A Step towards a Greener Future: Generating Electricity from Water Vapor
Some political leaders of powerful nations might be in denial, but there is no disputing the fact that climate change is very real and, potentially, very destructive. Luckily, a few scientists haven’t given up and are constantly trying to find solutions. One solution is to find alternatives to fossil fuels, a major cause of global warming and climate change. A lab in the US has taken several steps in this direction. A few years ago, the scientists in this lab discovered that a type of bacteria, “Geobacter”, can conduct electricity using “protein nanowires.” They did not stop here: recently, they used this technology to develop a new device called “Air-gen,” which successfully generated electricity from water vapor! In their work, which was published in Nature this week, the scientists showed that a very thin coat of protein nanowires on the surface attracts water vapor, and a combination of the nanowires and electrodes generates electric currents. We should certainly hope to see a future in which this technology can largely replace fossil fuels—as this will be a much greener, sustainable future.
Ebola Virus Can Kill Brain Tumors
One of the deadliest viruses in the world can kill a very stubborn, lethal brain tumor, called glioblastoma, a new study finds. Scientists at Yale University realized that the majority of cancer cells cannot keep out viruses, so viruses could be used to kill cancer cells. But if doctors ever use this possible line of treatment, how can they keep the virus from infecting every other part of the body? To solve this problem, the scientists created a chimera virus containing only the one gene from the Ebola virus that hides it from the body’s immune system. They injected this chimera into the brains of mice with glioblastoma tumors. The chimera selectively killed cancerous cells without infecting any healthy cells. Theoretically, this method could be used in conjunction with surgery to eliminate glioblastomas. It takes a deadly thing to kill a deadly thing.
January 2020 Is Earth’s Hottest January on Record
Usually, the searing temperatures of central and east-central equatorial Pacific region are regulated by the El Niño climate phenomenon. But in January 2020, the global land and ocean surface temperature was warmer than the mean value, thereby creating the highest recorded monthly temperature departure in the absence of El Niño. In addition, the recorded global temperature across land and ocean surfaces was also the highest at 1.14°C, above the 20th century average of 12.0°C, breaking a 141-year record.

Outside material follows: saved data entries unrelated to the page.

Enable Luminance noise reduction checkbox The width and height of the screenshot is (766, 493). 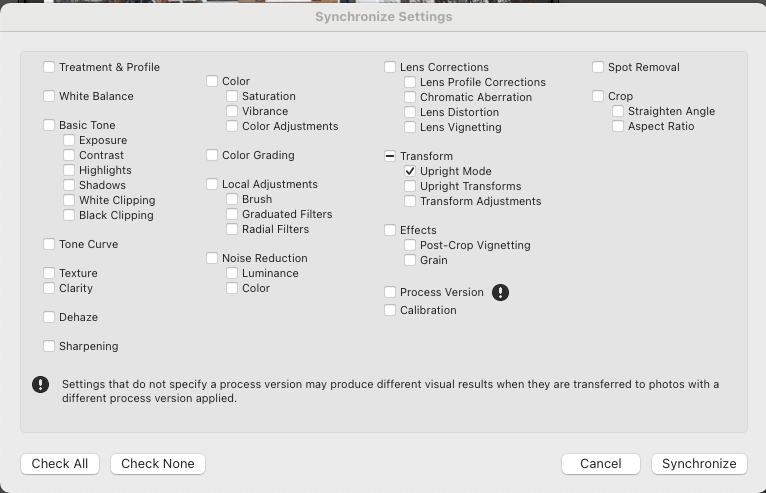[x=232, y=274]
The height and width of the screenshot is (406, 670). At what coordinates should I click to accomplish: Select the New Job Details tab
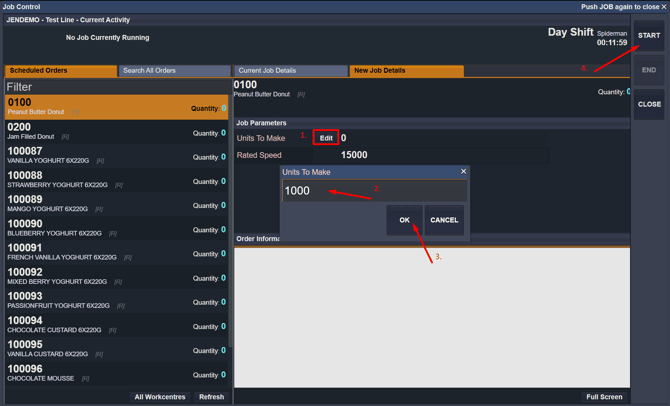point(406,71)
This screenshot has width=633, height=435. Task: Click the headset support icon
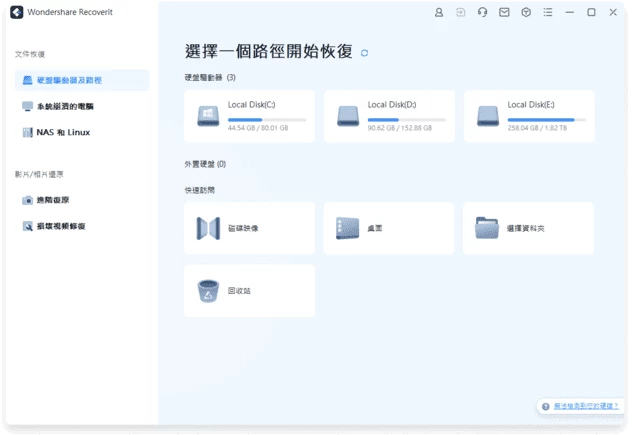tap(483, 13)
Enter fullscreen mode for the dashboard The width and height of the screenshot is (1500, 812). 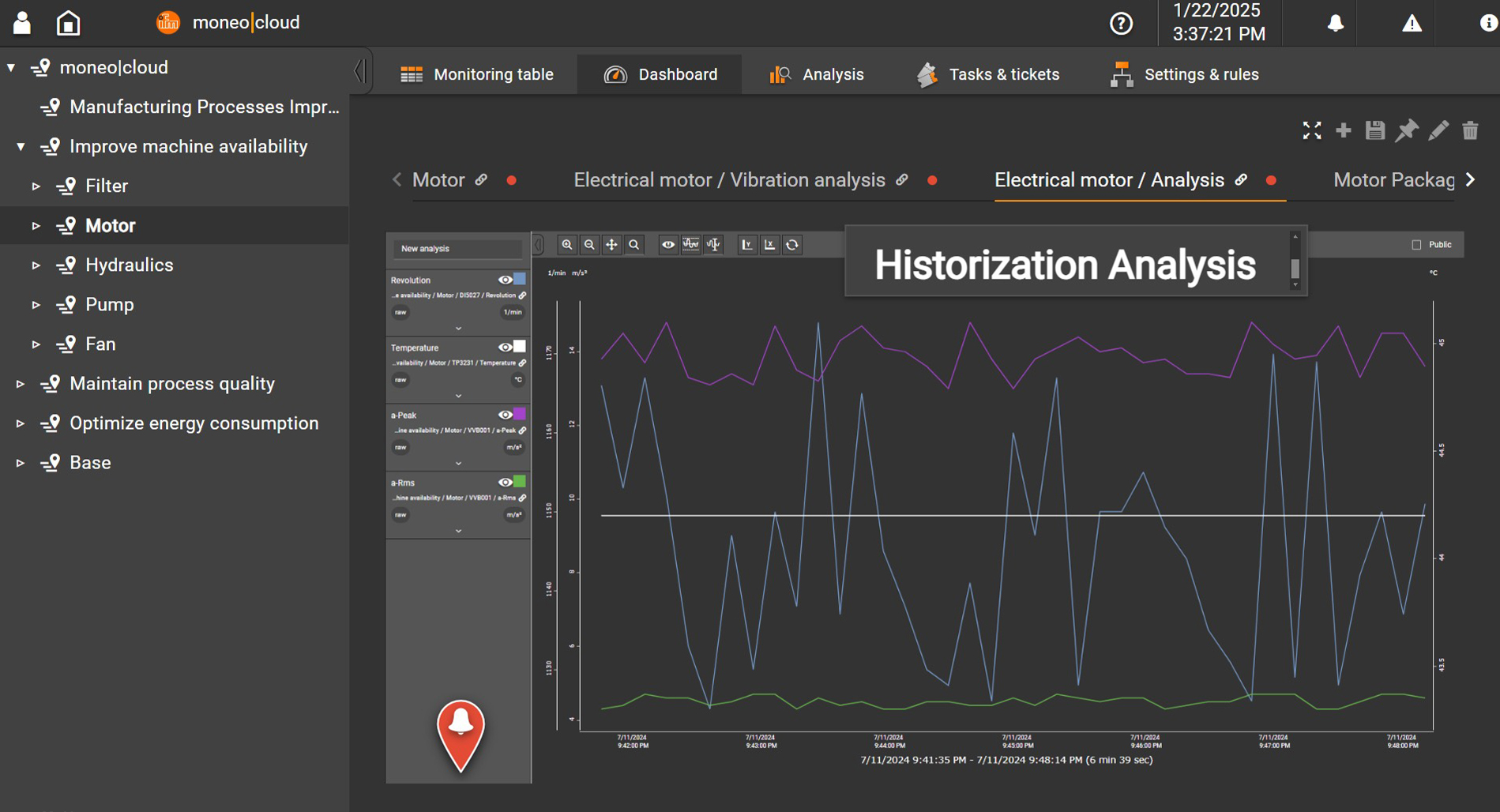(1312, 130)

Temperature departure also dragged in minimal Polar ice coverage across Antarctica by 9.8% and very low snow coverage in Northern hemisphere. Australia had its third warmest January on record, which was evidently supported by the terrible case of bushfires. South America, Europe, Asia, and the Caribbean and Hawaiian regions had their second warmest January since 1910. All the above statistical data are backed by the scientists from National Centers for Environmental Information who study and monitor coastal and marine ecosystems and resources.